# À FAIRE
1 – Dans le texte sur la NBA, relevez tous les joueurs cités dans le paragraphe qui commence par « Quelques noms transcendent leurs sports ».
2 – D’après le texte sur la NBA, de quelle année à quelle année David Stern a-t-il été commissaire ?
3 – Prolongez le texte sur la NBA à partir de sa dernière phrase.

# EXTRAIT PRÉSENTÉ
▶
La NBA (National Basketball Association), à la fois ligue de basket-ball américaine et compétition mondiale, occupe une place de plus en plus importante dans la culture globalisée. Si ce sport peine encore aujourd’hui à s’imposer sur le territoire américain, l’emblème de la balle orange a su s’exporter à travers le monde avec brio, tant sa stratégie a été pensée et déployée sur le long terme.

Quelques noms transcendent leurs sports, d’autres transcendent le sport. Parmi ces noms on retrouve Michael Jordan, Shaquille O’Neal, Kobe Bryant, dont le décès tragique a montré l’ampleur de la notoriété. Pour la balle orange en général, on ajoutera Magic Johnson, LeBron James, Kareem Abdul Jabbar ou Stephen Curry, et tant d’autres qui viennent de l’autre côté de l’Atlantique, mais aussi Tony Parker dans l’Hexagone. 

 

Ces noms sont plutôt contemporains : certains jouent encore, d’autres sont de jeunes retraités. Il serait tentant de penser que là est le destin du sport dont la professionnalisation et l’importance dans l’espace culturel n’ont été que que croissantes et récentes à l’échelle du XXe siècle. Pourtant, qui ne connaît pas Pelé ou Mohamed Ali ? Bruce Lee ou Jesse Owens ? Le basket américain existait dans les années 1960 et 1970. Une légende telle que Bill Russell était connue aux États-Unis comme un exemple de ces sportifs afroaméricains des années 1960, moteurs de la lutte pour les droits civiques aux côtés de Martin Luther King. En France, il était un quasi inconnu jusqu’à sa mort, en juillet 2022. 

Alors, comment expliquer ce décalage du basket avec d’autres sports et le fait que la balle orange semble avoir rattrapé son retard dans les représentations culturelles et collectives ? 

 

Tout cela n’est pas qu’une question conjoncturelle. On peut expliquer comment la NBA, la National Basketball Association, a fait émerger le basket comme un sport majeur dans l’espace cognitif et culturel. À l’origine simple ligue nationale d’un sport inventé par le professeur James Naismith pour occuper les jeunes l’été, elle est aujourd’hui la première marque d’un des trois sports les plus populaires de la planète (troisième derrière l’intouchable football et le cricket dopé par l’Inde et le Pakistan) et le seul sport inventé aux États-Unis à avoir conquis la planète . 

Tout cela a été pensé, et ce, grâce au principal architecte de la Grande Ligue, David Stern.  Commissaire de 1984 à 2012, il a fait de la NBA ce qu’elle est aujourd’hui. Son œuvre commence par la consolidation de la place de la Ligue dans le paysage américain avant de l’ouvrir au monde en menant la première tentative de  globalisation de la marque NBA.
◀
# DONNÉES AFFICHÉES
▶
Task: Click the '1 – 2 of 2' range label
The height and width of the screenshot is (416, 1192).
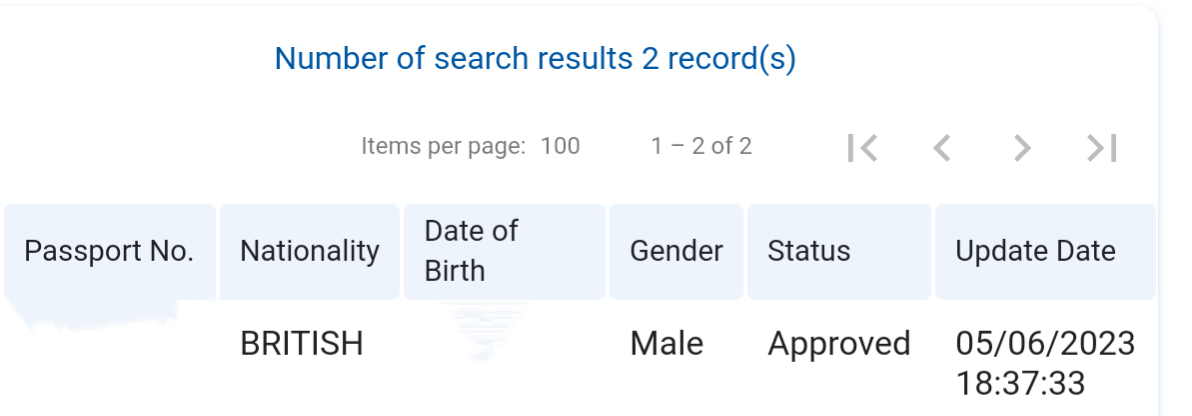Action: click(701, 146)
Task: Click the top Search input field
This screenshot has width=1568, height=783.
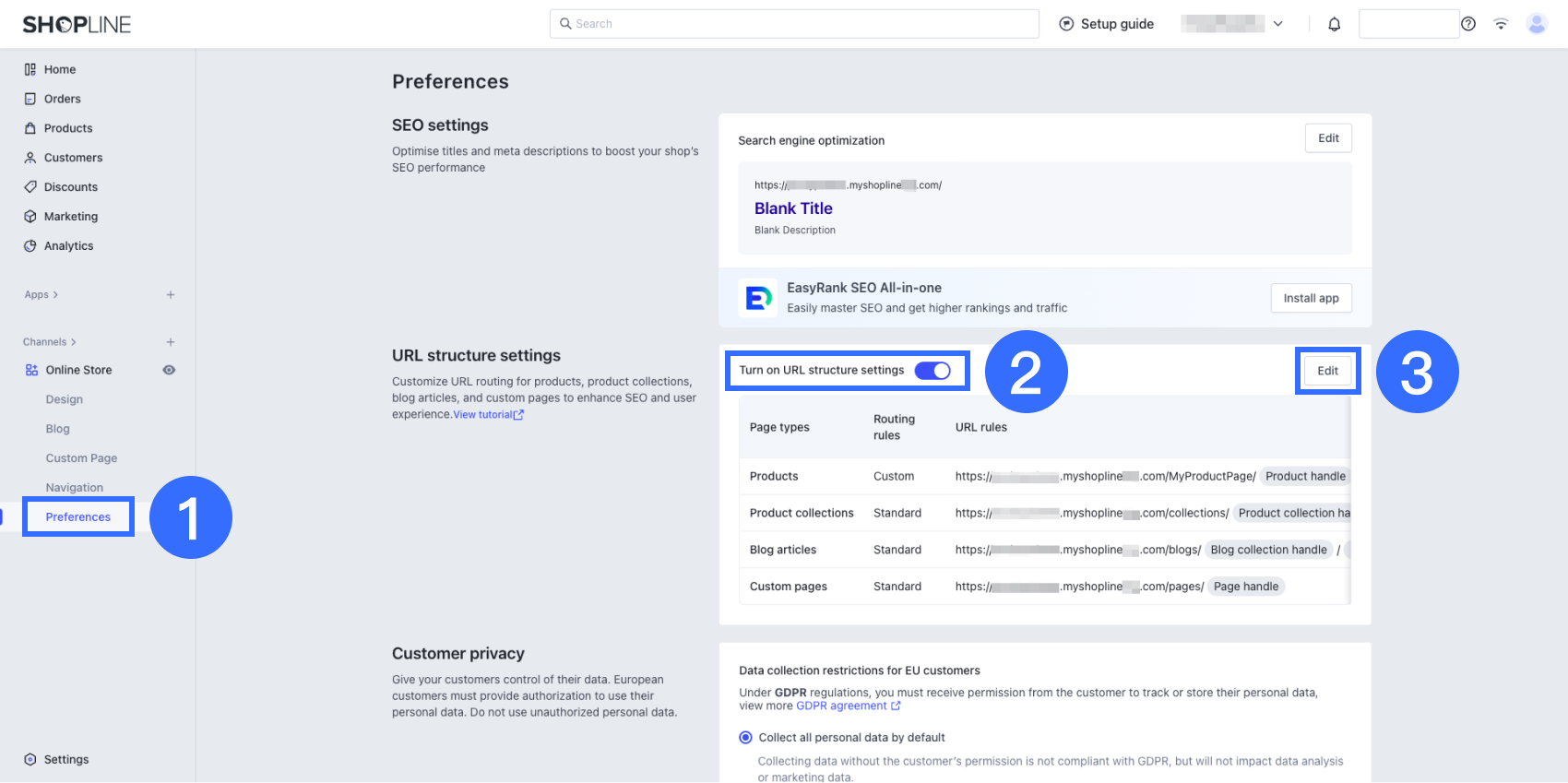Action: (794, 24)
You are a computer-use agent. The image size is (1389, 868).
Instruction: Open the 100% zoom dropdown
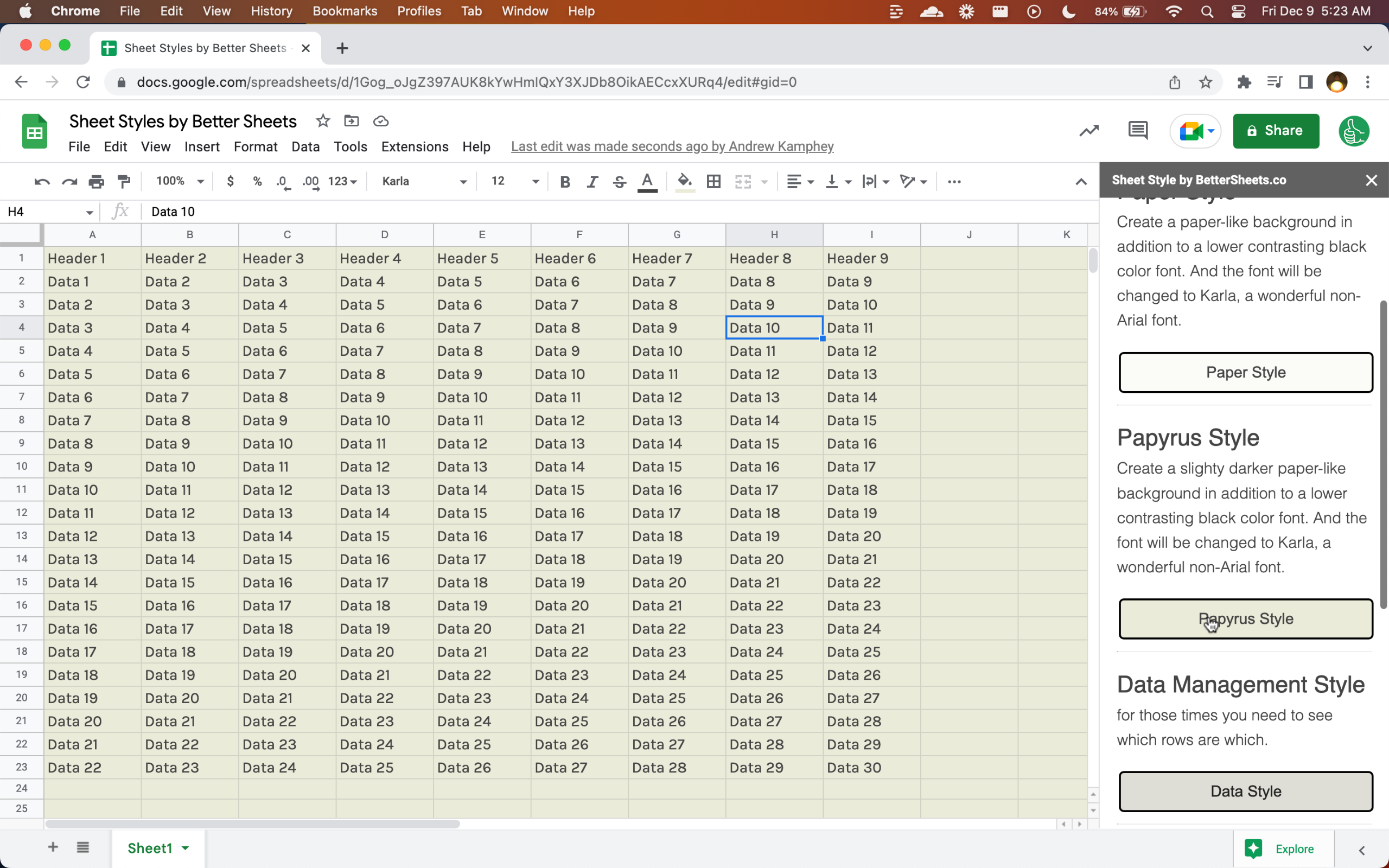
◀
▶
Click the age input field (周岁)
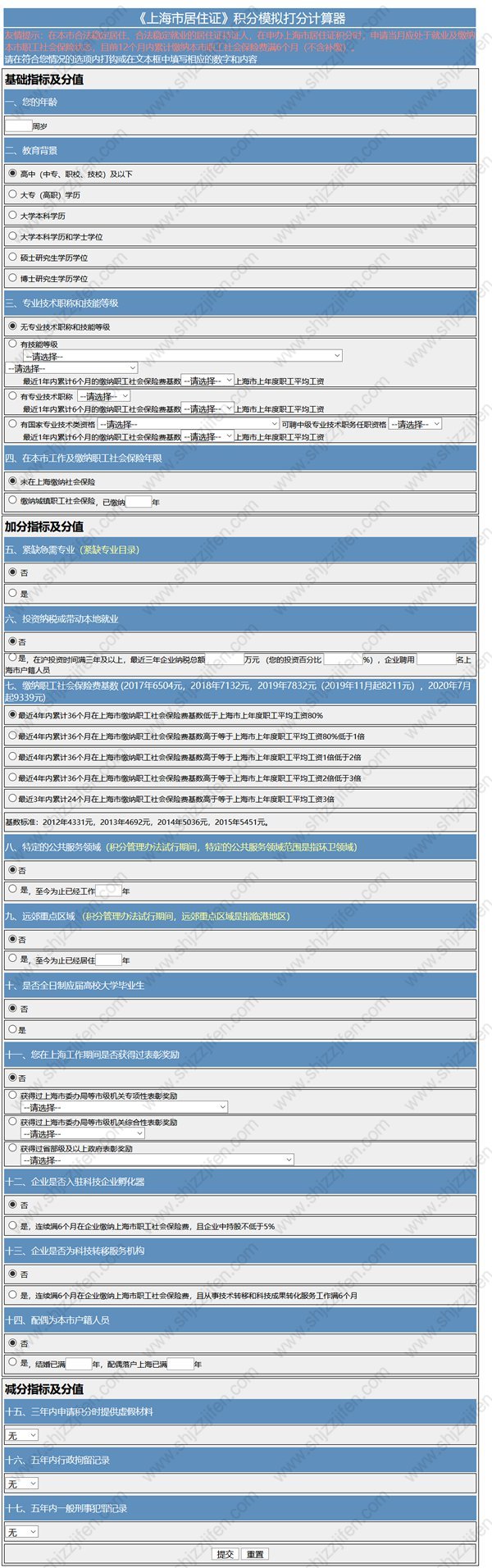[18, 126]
◀
# RÉPONSES
1 – Michael Jordan, Shaquille O’Neal, Kobe Bryant, Magic Johnson, LeBron James, Kareem Abdul Jabbar, Stephen Curry, Tony Parker

2 – De 1984 à 2012.

3 –
Si la Ligue était relativement connue aux États-Unis dans les années 1960, grâce à la rivalité mythique entre Bill Russell et Wilt Chamberlain, la retraite de ces deux géants a failli la tuer. Ligue concurrente plus attractive pour les jeunes stars – avec des concepts novateurs comme la ligne à trois points ou le concours de dunks -, problèmes d’image à cause de joueurs drogués… la NBA était au plus mal au début des années 1980. Ses audiences étaient en berne, ses droits TV faméliques – avec peu de matchs diffusés en direct – et ses salles presque vides. 

 

Des joueurs de légendes et David Stern : la Dream Team à la conquête des années 1990

1984 est une année qui résonne pour qui connaît la Grande Ligue. Elle a vu l’arrivée de noms tels que Hakeem Olajuwon – qui inspirera le lien entre la NBA et l’Afrique -, John Stockton, Charles Barkley, et surtout Michael Jordan. Ils rejoignent ainsi deux stars majeures de l’époque, Larry Bird et Magic Johnson. Ensemble, ils seront à l’origine d’un surnom qui marquera l’histoire du sport à jamais : la Dream Team. Malgré cela, l’arrivée la plus importante de cette année 1984 se situe peut-être loin des parquets, puisqu’elle voit David Stern remplacer Larry O’Brien comme commissaire de la Grande Ligue.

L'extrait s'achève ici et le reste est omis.